The survey was conducted by random sampling. The Council sent letters to 87 primary schools and 77 secondary schools to enquire about booklist information, including the net price after discount for compulsory textbooks, exercise books, and school-based learning materials. As at the end of August, 54 primary schools and 47 secondary schools had provided the information, giving a 61.6% response rate which was the highest in 3 years for the Council’s annual textbook expenditure survey.

Among the primary school grades, the average textbook expenditure for Primary 1 was the lowest at $2,660 while that of Primary 5 was the highest at $2,971. The average increase for each grade was from 3.3% to 4.2%. For secondary schools, the average increase varied from 0.3% to 4.6%. The average textbook expenditure for Form 4 was the highest at $3,355 while that of Form 6 was the lowest at only $895. The main reason for the difference was because most students had bought the senior-form books when they were in Form 4.quest of their schools.

The survey also compared inter-school differences in textbook expenditure for the same forms. For instance, the highest textbook expenditure for Form 4 was $6,143 and the lowest was $1,218, a difference of 4 times. This may be due to the difference in the number of textbooks, the volume of exercises for the core subjects, and the number of enrolled elective subjects available for students. For Primary 1, the highest textbook expenditure was $3,443, which was 2 times more than the lowest amount of $1,050. The main reason for the difference was the variation in the number of supplementary exercise books required by various schools. This was also related to the provision of free English teaching materials produced by individual schools.
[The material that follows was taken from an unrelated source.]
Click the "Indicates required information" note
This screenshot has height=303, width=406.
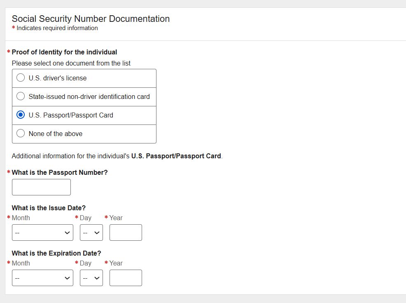click(57, 28)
The survey also found that bookstores which helped schools compile the textbook lists normally offered discounts to primary and secondary schools. 42 primary schools (78%) enjoyed discounts ranging from 11% to 15%. Secondary schools generally had lower discounts than primary schools with 35 secondary schools having a discount of only 5 to 10%, while 9 schools received a higher discount of 11 to 12%. The findings of this year’s survey in relation to discount were similar to those of last year.

The trend of using information technology in teaching is generally on the rise. The survey discovered that about 50% of the responding primary schools had adopted e-textbooks, showing a significant increase when compared with that last year (38%). Of these, 11 schools replied that they used e-textbooks as supplementary materials with most of them providing additional facilities to facilitate students’ use while a small number of these schools even purchased tablets on behalf of the students, ranging from $3,000 to $5,000 each. As for secondary schools, the utilisation rate of e-textbooks was remarkably lower than that of primary schools with slightly more than 5% of the secondary schools using e-textbooks.
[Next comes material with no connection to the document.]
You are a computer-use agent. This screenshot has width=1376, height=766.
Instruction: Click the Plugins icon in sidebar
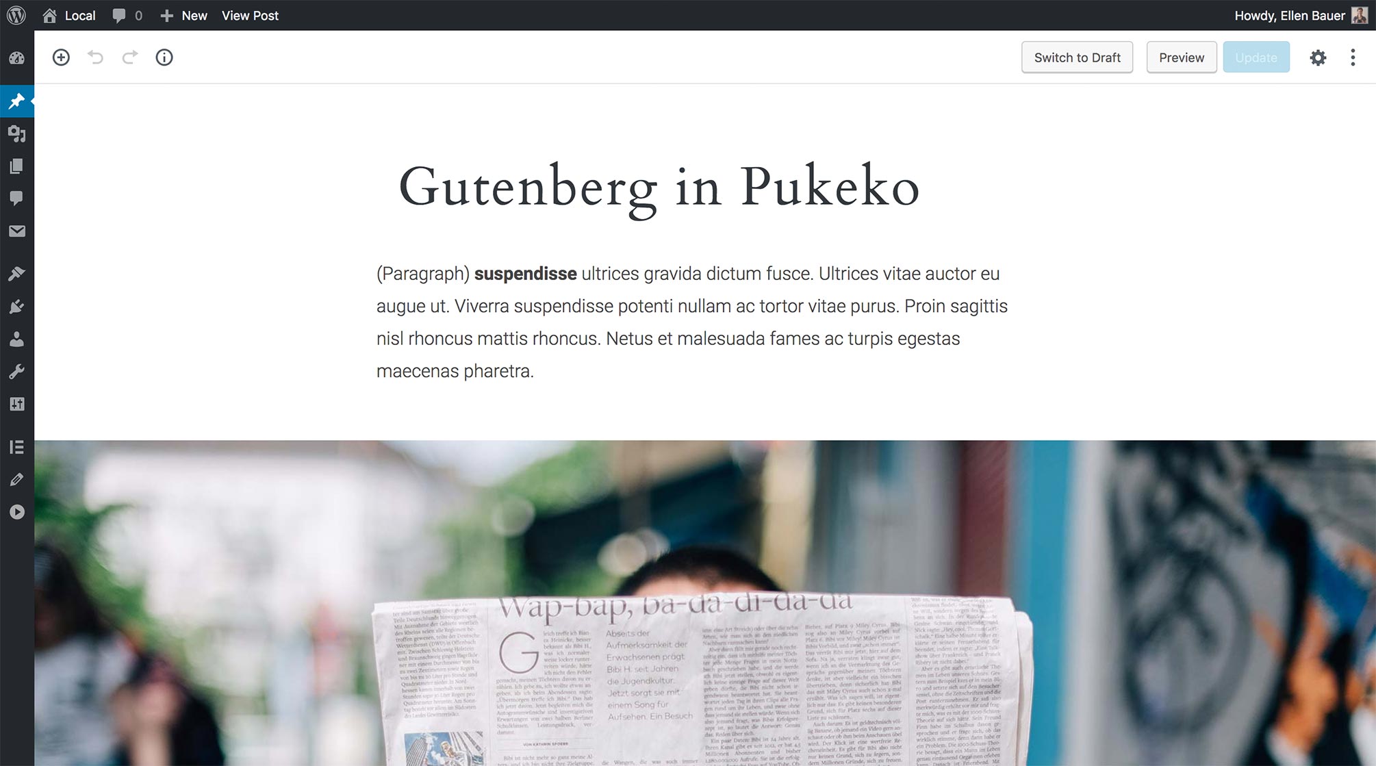[16, 307]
The survey also revealed that e-textbooks were generally ordered directly by the schools with no discount offered. Therefore, in 1 of the surveyed schools using e-textbooks, the expenditure for the entire textbook lists of the classes was approximately 3% higher than those of classes using printed books. Purchasing second-hand books is environmentally friendly and money saving. The survey showed that reminders on the use of second-hand books were printed on approximately 60% of primary school and 85% of secondary school textbook lists. For example, some booklists contain reminders, such as “Reprinted with minor amendments” and “Not a new edition”, implying that students can use second-hand books as long as they get the related appendices or corrigenda to update them. This is a praiseworthy practice for all schools to follow.